近期語音生成技術的進展已能實現高保真合成，然而在長上下文條件下對模型進行系統性評估仍鮮少被探討。為長篇幅語音建立全面的評估基準有其必要性，原因有二：其一，現有測試場景常局限於有限領域，與多元的下游應用之間存在顯著落差；其二，現有指標忽略一致性與連貫性等關鍵長文本因素，無法可靠地泛化。為此，我們提出 Swanbench-Speech 這項綜合性基準，將長篇幅語音品質拆解為特定且解纏的維度。SwanBench-Speech 具備三項關鍵特性：1) 豐富的語音場景：聚焦於長篇幅語音生成與對話生成，涵蓋聲學、語義及表現力等挑戰，共包含 1,101 個樣本，橫跨 17 種常見語音場景；2) 全面的評估維度：沿著聲學、語義及表現力軸向，定義一套自動化評估協議，內含七項指標，以提供全面、精確且標準化的評估；3) 有價值的洞見：透過大規模實驗，我們揭示當前模型在高表現力場景中仍顯吃力，且在一致性與層次結構上與真實錄音存在顯著差距。

English

Recent advances in speech generation have enabled high-fidelity synthesis, yet systematic evaluation of models under long-context conditions remains largely underexplored. A comprehensive evaluation benchmark for long-form speech is indispensable for two reasons: 1) existing test scenarios are often confined to limited domains, creating a significant gap with the diverse downstream applications; 2) existing metrics overlook critical long-text factors such as consistency and coherence, failing to generalize reliably.
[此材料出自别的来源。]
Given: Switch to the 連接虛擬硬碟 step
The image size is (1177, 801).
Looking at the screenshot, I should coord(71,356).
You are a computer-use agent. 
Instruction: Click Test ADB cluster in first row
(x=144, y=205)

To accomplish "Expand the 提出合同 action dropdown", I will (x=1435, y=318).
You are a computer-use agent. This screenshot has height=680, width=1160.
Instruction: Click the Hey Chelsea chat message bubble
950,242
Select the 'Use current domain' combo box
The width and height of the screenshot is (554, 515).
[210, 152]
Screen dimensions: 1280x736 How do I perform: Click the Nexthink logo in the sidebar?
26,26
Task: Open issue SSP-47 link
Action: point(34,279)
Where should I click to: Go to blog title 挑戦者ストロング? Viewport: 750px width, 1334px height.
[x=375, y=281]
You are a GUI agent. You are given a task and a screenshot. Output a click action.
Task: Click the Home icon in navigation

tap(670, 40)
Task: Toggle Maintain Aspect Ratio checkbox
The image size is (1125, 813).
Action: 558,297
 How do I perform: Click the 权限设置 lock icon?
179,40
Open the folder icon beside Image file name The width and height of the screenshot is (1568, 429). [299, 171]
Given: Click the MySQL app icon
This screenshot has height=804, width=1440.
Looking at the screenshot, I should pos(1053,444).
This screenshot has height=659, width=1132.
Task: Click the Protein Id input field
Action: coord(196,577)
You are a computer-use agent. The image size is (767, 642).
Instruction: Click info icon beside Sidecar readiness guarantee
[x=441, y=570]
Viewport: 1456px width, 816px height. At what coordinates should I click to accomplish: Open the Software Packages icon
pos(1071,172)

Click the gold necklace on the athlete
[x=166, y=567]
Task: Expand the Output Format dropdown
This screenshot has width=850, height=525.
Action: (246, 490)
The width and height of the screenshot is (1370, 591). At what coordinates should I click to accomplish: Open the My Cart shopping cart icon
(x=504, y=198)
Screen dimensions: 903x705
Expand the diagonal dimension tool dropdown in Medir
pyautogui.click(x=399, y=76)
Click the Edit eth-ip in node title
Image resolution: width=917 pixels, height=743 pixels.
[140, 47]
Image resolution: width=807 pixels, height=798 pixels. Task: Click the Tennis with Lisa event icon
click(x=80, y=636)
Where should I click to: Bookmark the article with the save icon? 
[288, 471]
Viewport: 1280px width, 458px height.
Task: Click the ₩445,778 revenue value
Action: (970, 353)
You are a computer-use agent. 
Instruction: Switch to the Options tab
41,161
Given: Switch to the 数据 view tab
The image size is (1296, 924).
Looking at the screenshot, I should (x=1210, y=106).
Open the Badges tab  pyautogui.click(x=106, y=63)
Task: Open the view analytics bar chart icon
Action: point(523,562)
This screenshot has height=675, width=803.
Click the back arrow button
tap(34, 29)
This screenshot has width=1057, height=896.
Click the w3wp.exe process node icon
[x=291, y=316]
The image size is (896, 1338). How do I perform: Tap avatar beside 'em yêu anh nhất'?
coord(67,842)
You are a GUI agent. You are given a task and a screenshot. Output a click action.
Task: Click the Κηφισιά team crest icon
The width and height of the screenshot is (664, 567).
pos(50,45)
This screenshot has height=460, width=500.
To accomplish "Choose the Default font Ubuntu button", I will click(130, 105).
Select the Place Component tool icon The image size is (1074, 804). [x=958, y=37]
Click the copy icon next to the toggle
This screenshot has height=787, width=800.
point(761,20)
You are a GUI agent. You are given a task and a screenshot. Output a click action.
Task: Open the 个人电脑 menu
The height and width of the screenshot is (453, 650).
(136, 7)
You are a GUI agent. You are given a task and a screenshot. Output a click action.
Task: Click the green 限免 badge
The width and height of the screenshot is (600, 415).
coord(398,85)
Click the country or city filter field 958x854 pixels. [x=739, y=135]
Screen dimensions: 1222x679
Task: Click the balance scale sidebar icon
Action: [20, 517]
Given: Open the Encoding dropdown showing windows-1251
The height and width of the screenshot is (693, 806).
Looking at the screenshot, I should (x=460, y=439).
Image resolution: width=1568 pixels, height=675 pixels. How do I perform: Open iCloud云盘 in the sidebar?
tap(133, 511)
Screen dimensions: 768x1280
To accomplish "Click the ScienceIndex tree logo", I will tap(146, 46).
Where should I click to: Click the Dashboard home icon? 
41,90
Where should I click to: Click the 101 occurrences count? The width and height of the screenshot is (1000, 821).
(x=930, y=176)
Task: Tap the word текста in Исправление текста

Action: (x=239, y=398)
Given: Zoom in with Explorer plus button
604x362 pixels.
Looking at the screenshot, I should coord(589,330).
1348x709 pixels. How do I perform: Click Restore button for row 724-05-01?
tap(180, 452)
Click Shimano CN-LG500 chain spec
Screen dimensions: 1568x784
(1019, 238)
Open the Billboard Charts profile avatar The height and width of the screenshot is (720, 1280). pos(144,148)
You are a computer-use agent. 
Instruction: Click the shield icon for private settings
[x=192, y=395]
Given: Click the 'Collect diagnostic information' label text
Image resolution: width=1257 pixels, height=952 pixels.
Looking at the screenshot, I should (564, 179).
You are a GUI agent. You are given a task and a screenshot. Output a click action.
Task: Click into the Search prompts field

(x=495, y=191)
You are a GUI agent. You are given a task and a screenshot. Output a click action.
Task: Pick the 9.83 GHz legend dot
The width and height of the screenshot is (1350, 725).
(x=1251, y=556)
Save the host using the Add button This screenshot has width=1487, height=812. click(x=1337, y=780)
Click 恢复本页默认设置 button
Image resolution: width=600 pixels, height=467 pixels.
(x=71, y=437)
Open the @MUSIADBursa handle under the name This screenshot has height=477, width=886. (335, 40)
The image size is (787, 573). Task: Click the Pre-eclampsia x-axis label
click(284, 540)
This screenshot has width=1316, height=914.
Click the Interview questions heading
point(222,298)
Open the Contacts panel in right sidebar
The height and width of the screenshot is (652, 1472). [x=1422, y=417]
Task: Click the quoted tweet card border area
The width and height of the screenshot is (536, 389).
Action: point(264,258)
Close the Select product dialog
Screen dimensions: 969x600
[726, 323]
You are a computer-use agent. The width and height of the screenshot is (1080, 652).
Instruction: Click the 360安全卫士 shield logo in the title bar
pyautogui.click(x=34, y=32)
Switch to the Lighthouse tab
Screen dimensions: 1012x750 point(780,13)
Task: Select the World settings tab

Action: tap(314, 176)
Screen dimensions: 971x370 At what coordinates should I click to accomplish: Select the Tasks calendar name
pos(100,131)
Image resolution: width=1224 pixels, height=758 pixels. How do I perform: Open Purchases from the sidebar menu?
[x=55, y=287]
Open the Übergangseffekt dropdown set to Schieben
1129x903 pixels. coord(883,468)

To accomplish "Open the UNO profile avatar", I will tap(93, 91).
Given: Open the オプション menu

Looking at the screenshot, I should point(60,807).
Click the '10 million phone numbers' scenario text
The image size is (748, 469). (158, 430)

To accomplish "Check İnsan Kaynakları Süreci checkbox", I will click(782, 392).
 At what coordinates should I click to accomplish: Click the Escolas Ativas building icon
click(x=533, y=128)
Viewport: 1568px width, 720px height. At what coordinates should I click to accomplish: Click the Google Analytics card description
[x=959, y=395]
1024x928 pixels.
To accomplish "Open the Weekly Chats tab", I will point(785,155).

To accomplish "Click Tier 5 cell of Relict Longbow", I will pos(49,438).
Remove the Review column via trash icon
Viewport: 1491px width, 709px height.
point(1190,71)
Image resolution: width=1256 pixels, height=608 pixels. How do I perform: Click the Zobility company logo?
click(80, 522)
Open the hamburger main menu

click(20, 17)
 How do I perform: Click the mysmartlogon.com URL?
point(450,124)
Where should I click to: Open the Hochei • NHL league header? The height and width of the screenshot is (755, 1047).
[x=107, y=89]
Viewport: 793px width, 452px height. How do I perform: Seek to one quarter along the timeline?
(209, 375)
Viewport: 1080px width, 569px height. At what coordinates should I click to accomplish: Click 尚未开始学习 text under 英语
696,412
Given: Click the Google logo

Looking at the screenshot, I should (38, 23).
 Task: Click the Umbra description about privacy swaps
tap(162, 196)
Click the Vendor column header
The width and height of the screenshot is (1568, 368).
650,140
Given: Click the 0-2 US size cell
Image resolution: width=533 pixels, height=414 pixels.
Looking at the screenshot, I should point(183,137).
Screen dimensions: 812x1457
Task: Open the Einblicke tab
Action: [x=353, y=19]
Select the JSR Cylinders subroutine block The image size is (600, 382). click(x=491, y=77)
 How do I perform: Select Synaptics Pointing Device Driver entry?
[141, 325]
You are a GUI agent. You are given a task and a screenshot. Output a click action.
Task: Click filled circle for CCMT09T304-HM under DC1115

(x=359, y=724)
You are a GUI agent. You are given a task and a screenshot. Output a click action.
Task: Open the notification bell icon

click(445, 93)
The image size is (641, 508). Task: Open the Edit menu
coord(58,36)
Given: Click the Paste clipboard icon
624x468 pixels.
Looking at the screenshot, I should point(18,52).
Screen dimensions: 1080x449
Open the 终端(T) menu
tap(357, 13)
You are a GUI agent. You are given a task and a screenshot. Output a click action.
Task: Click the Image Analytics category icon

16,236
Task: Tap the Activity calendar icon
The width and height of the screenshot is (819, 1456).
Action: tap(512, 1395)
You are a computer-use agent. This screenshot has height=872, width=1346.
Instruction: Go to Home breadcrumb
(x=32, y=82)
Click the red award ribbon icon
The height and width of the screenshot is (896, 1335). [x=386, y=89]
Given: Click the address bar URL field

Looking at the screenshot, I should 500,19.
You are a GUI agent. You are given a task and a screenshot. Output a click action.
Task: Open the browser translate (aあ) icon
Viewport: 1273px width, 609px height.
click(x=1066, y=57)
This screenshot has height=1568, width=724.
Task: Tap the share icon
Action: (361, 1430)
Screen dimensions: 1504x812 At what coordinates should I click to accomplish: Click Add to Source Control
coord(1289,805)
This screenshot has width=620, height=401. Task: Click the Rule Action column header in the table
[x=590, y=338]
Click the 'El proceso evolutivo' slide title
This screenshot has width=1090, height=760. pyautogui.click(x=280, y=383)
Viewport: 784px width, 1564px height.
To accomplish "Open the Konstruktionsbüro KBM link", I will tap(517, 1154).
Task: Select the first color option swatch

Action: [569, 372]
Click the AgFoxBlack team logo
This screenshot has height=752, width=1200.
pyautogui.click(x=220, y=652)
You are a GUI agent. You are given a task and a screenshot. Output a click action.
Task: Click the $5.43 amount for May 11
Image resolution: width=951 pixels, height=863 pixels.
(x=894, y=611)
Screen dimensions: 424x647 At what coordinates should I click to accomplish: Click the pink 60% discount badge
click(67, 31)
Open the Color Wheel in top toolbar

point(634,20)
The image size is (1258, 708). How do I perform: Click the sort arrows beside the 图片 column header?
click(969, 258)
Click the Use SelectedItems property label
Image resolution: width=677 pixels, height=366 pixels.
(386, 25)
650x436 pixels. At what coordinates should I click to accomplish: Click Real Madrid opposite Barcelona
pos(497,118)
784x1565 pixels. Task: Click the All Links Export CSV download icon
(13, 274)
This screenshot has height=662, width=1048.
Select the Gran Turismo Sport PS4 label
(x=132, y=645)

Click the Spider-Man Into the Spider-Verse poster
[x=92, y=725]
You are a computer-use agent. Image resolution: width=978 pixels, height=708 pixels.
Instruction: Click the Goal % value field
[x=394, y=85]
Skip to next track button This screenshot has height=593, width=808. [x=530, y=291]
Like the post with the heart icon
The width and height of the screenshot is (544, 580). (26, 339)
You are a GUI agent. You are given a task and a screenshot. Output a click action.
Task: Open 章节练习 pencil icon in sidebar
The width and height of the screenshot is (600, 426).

To this end, we propose Swanbench-Speech, a comprehensive benchmark that decomposes long-form speech quality into specific, disentangled dimensions. SwanBench-Speech has three key properties. 1) Rich speech scenarios: Focusing on long-form speech generation and dialog generation, SwanBench-Speech covers acoustics, semantics, and expressiveness challenges, and consists of 1,101 samples spanning 17 common speech scenarios; 2) Comprehensive evaluation dimensions: Along the acoustics, semantics, and expressiveness axes, SwanBench-Speech defines an automated evaluation protocol with seven metrics to provide a comprehensive, accurate, and standardized assessment; 3) Valuable Insights: Through extensive experiments, we reveal that current models still struggle in highly expressive scenarios and exhibit a notable gap in consistency and hierarchy compared to real recordings.